Input material =>
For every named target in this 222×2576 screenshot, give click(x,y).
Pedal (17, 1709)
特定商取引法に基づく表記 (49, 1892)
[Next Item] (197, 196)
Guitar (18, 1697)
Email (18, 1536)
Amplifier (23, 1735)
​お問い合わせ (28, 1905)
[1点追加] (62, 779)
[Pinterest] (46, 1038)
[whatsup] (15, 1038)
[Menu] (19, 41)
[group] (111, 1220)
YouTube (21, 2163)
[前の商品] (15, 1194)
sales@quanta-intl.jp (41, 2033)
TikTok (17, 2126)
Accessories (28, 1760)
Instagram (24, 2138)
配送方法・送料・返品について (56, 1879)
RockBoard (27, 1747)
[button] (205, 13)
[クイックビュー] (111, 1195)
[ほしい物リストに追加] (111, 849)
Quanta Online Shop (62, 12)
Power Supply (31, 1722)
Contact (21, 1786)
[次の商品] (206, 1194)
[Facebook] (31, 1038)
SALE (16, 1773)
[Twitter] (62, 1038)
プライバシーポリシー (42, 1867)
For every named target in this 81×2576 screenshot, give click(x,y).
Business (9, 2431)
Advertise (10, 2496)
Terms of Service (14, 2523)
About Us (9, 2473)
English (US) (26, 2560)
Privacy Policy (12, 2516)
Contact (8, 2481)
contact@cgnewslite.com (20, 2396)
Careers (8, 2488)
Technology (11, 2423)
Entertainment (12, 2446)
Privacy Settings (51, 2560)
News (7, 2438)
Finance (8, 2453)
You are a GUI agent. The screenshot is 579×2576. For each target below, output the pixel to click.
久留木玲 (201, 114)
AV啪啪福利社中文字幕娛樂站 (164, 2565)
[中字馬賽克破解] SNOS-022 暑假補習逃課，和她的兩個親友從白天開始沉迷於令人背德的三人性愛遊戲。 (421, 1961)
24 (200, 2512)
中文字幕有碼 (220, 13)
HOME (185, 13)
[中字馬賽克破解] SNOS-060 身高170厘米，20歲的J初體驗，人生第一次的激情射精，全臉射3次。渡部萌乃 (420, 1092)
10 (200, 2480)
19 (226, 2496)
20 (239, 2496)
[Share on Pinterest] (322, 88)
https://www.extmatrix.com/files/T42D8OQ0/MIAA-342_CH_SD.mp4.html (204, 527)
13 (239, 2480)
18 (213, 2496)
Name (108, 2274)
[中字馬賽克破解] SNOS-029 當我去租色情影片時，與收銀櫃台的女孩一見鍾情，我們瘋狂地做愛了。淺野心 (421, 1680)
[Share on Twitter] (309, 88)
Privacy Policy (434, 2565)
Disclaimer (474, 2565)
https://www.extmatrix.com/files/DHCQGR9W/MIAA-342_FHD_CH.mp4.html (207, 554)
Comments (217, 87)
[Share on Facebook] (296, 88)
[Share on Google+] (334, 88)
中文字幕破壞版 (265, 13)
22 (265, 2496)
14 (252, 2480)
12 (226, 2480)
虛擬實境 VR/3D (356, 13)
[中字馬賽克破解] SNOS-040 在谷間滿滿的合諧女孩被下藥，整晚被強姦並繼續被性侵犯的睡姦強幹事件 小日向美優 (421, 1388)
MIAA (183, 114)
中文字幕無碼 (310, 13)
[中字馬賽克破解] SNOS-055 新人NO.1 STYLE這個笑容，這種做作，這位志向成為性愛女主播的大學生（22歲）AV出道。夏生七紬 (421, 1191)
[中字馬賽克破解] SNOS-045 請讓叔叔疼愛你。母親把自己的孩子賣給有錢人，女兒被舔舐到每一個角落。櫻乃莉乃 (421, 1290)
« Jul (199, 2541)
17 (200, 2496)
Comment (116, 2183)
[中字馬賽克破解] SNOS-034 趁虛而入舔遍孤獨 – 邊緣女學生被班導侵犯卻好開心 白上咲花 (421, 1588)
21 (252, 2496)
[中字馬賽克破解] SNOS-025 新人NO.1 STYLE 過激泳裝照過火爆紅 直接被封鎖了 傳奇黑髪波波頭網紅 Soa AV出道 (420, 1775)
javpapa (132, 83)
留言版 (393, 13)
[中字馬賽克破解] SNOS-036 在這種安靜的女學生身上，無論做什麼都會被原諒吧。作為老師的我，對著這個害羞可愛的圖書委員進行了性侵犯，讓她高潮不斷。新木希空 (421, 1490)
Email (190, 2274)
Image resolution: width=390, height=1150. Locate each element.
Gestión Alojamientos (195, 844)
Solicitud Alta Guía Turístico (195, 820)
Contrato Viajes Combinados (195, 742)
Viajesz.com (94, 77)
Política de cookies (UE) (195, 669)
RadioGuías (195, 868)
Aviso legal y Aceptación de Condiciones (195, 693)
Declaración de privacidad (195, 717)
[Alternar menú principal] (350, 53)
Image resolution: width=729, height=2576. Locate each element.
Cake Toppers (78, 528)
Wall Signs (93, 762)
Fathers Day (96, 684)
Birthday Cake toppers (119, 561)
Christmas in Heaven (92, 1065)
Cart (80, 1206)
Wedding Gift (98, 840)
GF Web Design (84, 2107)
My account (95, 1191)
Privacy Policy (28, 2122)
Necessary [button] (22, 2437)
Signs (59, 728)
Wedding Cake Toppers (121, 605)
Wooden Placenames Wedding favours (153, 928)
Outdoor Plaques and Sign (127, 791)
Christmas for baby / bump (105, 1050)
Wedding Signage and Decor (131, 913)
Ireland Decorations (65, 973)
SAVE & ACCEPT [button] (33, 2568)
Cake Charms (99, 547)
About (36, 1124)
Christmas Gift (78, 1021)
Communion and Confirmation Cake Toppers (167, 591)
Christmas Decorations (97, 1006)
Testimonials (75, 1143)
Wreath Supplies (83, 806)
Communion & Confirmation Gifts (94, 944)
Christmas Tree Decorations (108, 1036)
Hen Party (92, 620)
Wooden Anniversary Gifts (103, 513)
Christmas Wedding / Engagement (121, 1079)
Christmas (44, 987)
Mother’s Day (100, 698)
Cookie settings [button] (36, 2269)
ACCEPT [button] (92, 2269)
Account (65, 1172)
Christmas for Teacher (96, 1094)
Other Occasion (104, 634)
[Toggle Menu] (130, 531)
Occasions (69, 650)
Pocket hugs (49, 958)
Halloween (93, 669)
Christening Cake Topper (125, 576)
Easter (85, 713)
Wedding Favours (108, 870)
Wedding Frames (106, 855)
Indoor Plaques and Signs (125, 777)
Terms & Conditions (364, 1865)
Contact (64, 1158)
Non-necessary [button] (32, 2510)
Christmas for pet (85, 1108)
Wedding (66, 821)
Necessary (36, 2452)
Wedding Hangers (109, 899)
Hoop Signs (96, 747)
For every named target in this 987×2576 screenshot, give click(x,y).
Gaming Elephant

Problem description => Return an exact copy of the listing above, complete in every line.

Answer area =>
For every named target in this 222×2576 screenshot, give click(x,y).
Pedal (17, 1709)
特定商取引法に基づく表記 (49, 1892)
[Next Item] (197, 196)
Guitar (18, 1697)
Email (18, 1536)
Amplifier (23, 1735)
​お問い合わせ (28, 1905)
[1点追加] (62, 779)
[Pinterest] (46, 1038)
[whatsup] (15, 1038)
[Menu] (19, 41)
[group] (111, 1220)
YouTube (21, 2163)
[前の商品] (15, 1194)
sales@quanta-intl.jp (41, 2033)
TikTok (17, 2126)
Accessories (28, 1760)
Instagram (24, 2138)
配送方法・送料・返品について (56, 1879)
RockBoard (27, 1747)
[button] (205, 13)
[クイックビュー] (111, 1195)
[ほしい物リストに追加] (111, 849)
Quanta Online Shop (62, 12)
Power Supply (31, 1722)
Contact (21, 1786)
[次の商品] (206, 1194)
[Facebook] (31, 1038)
SALE (16, 1773)
[Twitter] (62, 1038)
プライバシーポリシー (42, 1867)
For every named target in this 81×2576 screenshot, give click(x,y).
Business (9, 2431)
Advertise (10, 2496)
Terms of Service (14, 2523)
About Us (9, 2473)
English (US) (26, 2560)
Privacy Policy (12, 2516)
Contact (8, 2481)
contact@cgnewslite.com (20, 2396)
Careers (8, 2488)
Technology (11, 2423)
Entertainment (12, 2446)
Privacy Settings (51, 2560)
News (7, 2438)
Finance (8, 2453)
You are a GUI agent. The screenshot is 579×2576. For each target below, output the pixel to click.
久留木玲 (201, 114)
AV啪啪福利社中文字幕娛樂站 (164, 2565)
[中字馬賽克破解] SNOS-022 暑假補習逃課，和她的兩個親友從白天開始沉迷於令人背德的三人性愛遊戲。 (421, 1961)
24 (200, 2512)
中文字幕有碼 (220, 13)
HOME (185, 13)
[中字馬賽克破解] SNOS-060 身高170厘米，20歲的J初體驗，人生第一次的激情射精，全臉射3次。渡部萌乃 (420, 1092)
10 (200, 2480)
19 (226, 2496)
20 (239, 2496)
[Share on Pinterest] (322, 88)
https://www.extmatrix.com/files/T42D8OQ0/MIAA-342_CH_SD.mp4.html (204, 527)
13 (239, 2480)
18 (213, 2496)
Name (108, 2274)
[中字馬賽克破解] SNOS-029 當我去租色情影片時，與收銀櫃台的女孩一見鍾情，我們瘋狂地做愛了。淺野心 (421, 1680)
[Share on Twitter] (309, 88)
Privacy Policy (434, 2565)
Disclaimer (474, 2565)
https://www.extmatrix.com/files/DHCQGR9W/MIAA-342_FHD_CH.mp4.html (207, 554)
Comments (217, 87)
[Share on Facebook] (296, 88)
[Share on Google+] (334, 88)
中文字幕破壞版 (265, 13)
22 (265, 2496)
14 (252, 2480)
12 (226, 2480)
虛擬實境 VR/3D (356, 13)
[中字馬賽克破解] SNOS-040 在谷間滿滿的合諧女孩被下藥，整晚被強姦並繼續被性侵犯的睡姦強幹事件 小日向美優 (421, 1388)
MIAA (183, 114)
中文字幕無碼 (310, 13)
[中字馬賽克破解] SNOS-055 新人NO.1 STYLE這個笑容，這種做作，這位志向成為性愛女主播的大學生（22歲）AV出道。夏生七紬 (421, 1191)
[中字馬賽克破解] SNOS-045 請讓叔叔疼愛你。母親把自己的孩子賣給有錢人，女兒被舔舐到每一個角落。櫻乃莉乃 (421, 1290)
« Jul (199, 2541)
17 (200, 2496)
Comment (116, 2183)
[中字馬賽克破解] SNOS-034 趁虛而入舔遍孤獨 – 邊緣女學生被班導侵犯卻好開心 白上咲花 (421, 1588)
21 (252, 2496)
[中字馬賽克破解] SNOS-025 新人NO.1 STYLE 過激泳裝照過火爆紅 直接被封鎖了 傳奇黑髪波波頭網紅 Soa AV出道 (420, 1775)
javpapa (132, 83)
留言版 (393, 13)
[中字馬賽克破解] SNOS-036 在這種安靜的女學生身上，無論做什麼都會被原諒吧。作為老師的我，對著這個害羞可愛的圖書委員進行了性侵犯，讓她高潮不斷。新木希空 (421, 1490)
Email (190, 2274)
Image resolution: width=390, height=1150. Locate each element.
Gestión Alojamientos (195, 844)
Solicitud Alta Guía Turístico (195, 820)
Contrato Viajes Combinados (195, 742)
Viajesz.com (94, 77)
Política de cookies (UE) (195, 669)
RadioGuías (195, 868)
Aviso legal y Aceptación de Condiciones (195, 693)
Declaración de privacidad (195, 717)
[Alternar menú principal] (350, 53)
Image resolution: width=729, height=2576. Locate each element.
Cake Toppers (78, 528)
Wall Signs (93, 762)
Fathers Day (96, 684)
Birthday Cake toppers (119, 561)
Christmas in Heaven (92, 1065)
Cart (80, 1206)
Wedding Gift (98, 840)
GF Web Design (84, 2107)
My account (95, 1191)
Privacy Policy (28, 2122)
Necessary [button] (22, 2437)
Signs (59, 728)
Wedding Cake Toppers (121, 605)
Wooden Placenames Wedding favours (153, 928)
Outdoor Plaques and Sign (127, 791)
Christmas for baby / bump (105, 1050)
Wedding Signage and Decor (131, 913)
Ireland Decorations (65, 973)
SAVE & ACCEPT [button] (33, 2568)
Cake Charms (99, 547)
About (36, 1124)
Christmas Gift (78, 1021)
Communion and Confirmation Cake Toppers (167, 591)
Christmas Decorations (97, 1006)
Testimonials (75, 1143)
Wreath Supplies (83, 806)
Communion & Confirmation Gifts (94, 944)
Christmas Tree Decorations (108, 1036)
Hen Party (92, 620)
Wooden Anniversary Gifts (103, 513)
Christmas Wedding / Engagement (121, 1079)
Christmas (44, 987)
Mother’s Day (100, 698)
Cookie settings [button] (36, 2269)
ACCEPT [button] (92, 2269)
Account (65, 1172)
Christmas for Teacher (96, 1094)
Other Occasion (104, 634)
[Toggle Menu] (130, 531)
Occasions (69, 650)
Pocket hugs (49, 958)
Halloween (93, 669)
Christening Cake Topper (125, 576)
Easter (85, 713)
Wedding Favours (108, 870)
Wedding Frames (106, 855)
Indoor Plaques and Signs (125, 777)
Terms & Conditions (364, 1865)
Contact (64, 1158)
Non-necessary [button] (32, 2510)
Christmas for pet (85, 1108)
Wedding (66, 821)
Necessary (36, 2452)
Wedding Hangers (109, 899)
Hoop Signs (96, 747)
For every named target in this 987×2576 screenshot, give click(x,y).
Gaming Elephant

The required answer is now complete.